Standing there that day watching my nearly grown child, it seemed like just yesterday when Adam was born, his umbilical cord wrapped around that precious neck. I remember my sigh of relief as the nurses took care of my too-blue-for-comfort newborn, then put the damp bundle in my arms, assuring this worried mother that her dimpled doll would be just fine.
In the blink of an eye, Adam was a couple of months old. Can it possibly have been so long since the morning Albert's grandmother came to visit and told me gently that sooner or later I was going to have to stop holding him all day long. I did... and she was right... it was my duty to let him learn to sleep in the bed, but part of me wishes that I could go back and hug my infant Adam just one more time.
In what seemed only a breath later there was a first tooth, then his first step. Soon he was running and playing in the sandbox just outside the back door, learning to ride a bicycle, then, in between fighting with his brothers, he was off to school.

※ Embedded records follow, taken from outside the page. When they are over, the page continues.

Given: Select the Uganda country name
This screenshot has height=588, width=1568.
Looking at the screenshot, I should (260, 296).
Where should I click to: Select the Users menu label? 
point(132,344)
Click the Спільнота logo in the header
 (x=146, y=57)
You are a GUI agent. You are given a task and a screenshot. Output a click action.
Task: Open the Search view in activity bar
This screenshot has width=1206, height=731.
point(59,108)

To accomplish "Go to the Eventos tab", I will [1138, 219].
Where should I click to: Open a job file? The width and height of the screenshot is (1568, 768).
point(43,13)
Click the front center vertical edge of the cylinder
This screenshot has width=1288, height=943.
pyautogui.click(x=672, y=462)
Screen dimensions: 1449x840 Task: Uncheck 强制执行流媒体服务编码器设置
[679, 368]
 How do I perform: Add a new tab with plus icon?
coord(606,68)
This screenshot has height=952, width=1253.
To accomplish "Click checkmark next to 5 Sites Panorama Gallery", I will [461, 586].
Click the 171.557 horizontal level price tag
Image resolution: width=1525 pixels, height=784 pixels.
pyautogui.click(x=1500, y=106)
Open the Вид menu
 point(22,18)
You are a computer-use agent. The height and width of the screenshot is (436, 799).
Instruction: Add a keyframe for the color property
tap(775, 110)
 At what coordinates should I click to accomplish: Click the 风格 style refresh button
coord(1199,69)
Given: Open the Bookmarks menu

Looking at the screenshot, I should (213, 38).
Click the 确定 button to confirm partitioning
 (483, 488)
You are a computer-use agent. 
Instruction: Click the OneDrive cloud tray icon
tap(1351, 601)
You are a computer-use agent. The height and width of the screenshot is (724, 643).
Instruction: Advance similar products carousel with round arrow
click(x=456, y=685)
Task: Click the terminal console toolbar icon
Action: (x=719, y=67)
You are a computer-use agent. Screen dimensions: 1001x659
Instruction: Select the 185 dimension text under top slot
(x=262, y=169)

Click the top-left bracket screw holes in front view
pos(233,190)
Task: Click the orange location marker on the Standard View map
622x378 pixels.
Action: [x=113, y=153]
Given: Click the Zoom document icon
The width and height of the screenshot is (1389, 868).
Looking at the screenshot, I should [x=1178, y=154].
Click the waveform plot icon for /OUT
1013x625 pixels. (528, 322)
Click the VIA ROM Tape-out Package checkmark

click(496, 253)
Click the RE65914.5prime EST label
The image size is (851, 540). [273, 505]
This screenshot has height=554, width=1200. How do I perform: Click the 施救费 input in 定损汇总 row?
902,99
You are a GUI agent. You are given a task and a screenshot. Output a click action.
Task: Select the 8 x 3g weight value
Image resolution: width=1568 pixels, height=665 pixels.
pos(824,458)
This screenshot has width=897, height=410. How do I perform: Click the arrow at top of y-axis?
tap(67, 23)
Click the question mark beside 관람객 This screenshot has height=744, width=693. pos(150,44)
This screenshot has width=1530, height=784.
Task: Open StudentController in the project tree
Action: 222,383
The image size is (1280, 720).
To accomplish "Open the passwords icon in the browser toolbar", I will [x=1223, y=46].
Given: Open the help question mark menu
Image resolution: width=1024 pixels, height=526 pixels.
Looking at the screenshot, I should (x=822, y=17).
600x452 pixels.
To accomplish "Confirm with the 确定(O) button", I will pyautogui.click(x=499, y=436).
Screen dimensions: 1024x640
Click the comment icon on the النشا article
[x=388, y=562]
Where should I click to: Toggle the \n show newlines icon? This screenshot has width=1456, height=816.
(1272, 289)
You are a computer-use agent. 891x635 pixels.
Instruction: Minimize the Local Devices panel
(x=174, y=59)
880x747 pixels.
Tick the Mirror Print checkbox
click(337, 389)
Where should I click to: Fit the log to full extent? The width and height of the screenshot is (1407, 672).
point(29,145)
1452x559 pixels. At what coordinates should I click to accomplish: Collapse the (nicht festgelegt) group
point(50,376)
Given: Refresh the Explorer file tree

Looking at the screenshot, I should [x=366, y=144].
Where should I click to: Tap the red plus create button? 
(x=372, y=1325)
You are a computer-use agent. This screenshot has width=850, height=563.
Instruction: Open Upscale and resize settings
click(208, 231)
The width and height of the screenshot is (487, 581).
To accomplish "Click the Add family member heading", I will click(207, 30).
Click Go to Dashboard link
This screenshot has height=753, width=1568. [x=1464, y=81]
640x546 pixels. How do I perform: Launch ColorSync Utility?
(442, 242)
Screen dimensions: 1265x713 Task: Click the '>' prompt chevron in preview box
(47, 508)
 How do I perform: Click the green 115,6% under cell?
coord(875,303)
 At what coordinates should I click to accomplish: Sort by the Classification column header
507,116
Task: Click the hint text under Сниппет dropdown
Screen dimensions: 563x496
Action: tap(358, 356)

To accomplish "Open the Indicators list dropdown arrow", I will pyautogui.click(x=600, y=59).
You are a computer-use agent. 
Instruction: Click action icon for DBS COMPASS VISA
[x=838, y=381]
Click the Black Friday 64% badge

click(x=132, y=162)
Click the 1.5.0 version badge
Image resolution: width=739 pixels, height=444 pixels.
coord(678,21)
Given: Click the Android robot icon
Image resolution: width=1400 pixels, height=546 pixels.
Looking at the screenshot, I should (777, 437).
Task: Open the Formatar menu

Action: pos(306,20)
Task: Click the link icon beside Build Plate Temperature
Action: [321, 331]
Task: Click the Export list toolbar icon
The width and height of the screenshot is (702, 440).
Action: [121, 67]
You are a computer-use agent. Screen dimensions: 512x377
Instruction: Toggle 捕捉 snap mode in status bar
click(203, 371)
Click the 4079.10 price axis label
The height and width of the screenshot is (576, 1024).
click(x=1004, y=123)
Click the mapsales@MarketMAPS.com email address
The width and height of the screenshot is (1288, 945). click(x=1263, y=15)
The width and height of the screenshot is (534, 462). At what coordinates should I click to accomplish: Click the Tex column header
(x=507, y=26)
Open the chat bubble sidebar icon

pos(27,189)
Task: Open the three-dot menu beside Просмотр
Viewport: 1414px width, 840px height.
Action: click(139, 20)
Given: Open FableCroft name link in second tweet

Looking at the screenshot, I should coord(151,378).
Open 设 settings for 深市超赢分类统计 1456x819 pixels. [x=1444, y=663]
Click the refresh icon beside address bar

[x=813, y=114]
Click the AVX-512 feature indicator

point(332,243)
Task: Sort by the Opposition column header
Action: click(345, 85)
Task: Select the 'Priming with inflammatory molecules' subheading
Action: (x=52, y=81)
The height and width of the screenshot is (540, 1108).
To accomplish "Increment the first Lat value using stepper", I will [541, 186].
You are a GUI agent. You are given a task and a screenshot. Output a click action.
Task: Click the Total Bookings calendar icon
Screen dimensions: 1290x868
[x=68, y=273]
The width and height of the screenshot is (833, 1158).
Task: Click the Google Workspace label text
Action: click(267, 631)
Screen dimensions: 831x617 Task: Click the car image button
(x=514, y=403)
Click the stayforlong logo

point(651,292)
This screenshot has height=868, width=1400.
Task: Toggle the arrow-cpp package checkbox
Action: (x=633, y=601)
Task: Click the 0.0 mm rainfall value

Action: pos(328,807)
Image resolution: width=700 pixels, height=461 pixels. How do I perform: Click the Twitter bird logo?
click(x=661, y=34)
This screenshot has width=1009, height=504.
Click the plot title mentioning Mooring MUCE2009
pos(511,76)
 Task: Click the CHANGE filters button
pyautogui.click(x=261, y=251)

Somewhere, when I wasn't looking, the baby I brought into this world grew into the fine young man I stood there watching.
And now he's to graduate from high school. Just the thought shakes me to the core. Yet the paradox of that Sunday, watching the no-longer-little-boy lay calmly in the middle of the living room floor, oblivious to my reverie, isn't lost on me.
All in one breath, I found myself faced with being amazed, disturbed, thrilled, surprised and in absolute awe of the fact that my baby is so close to being on his own.
And that's as it should be. Letting go isn't meant to be easy.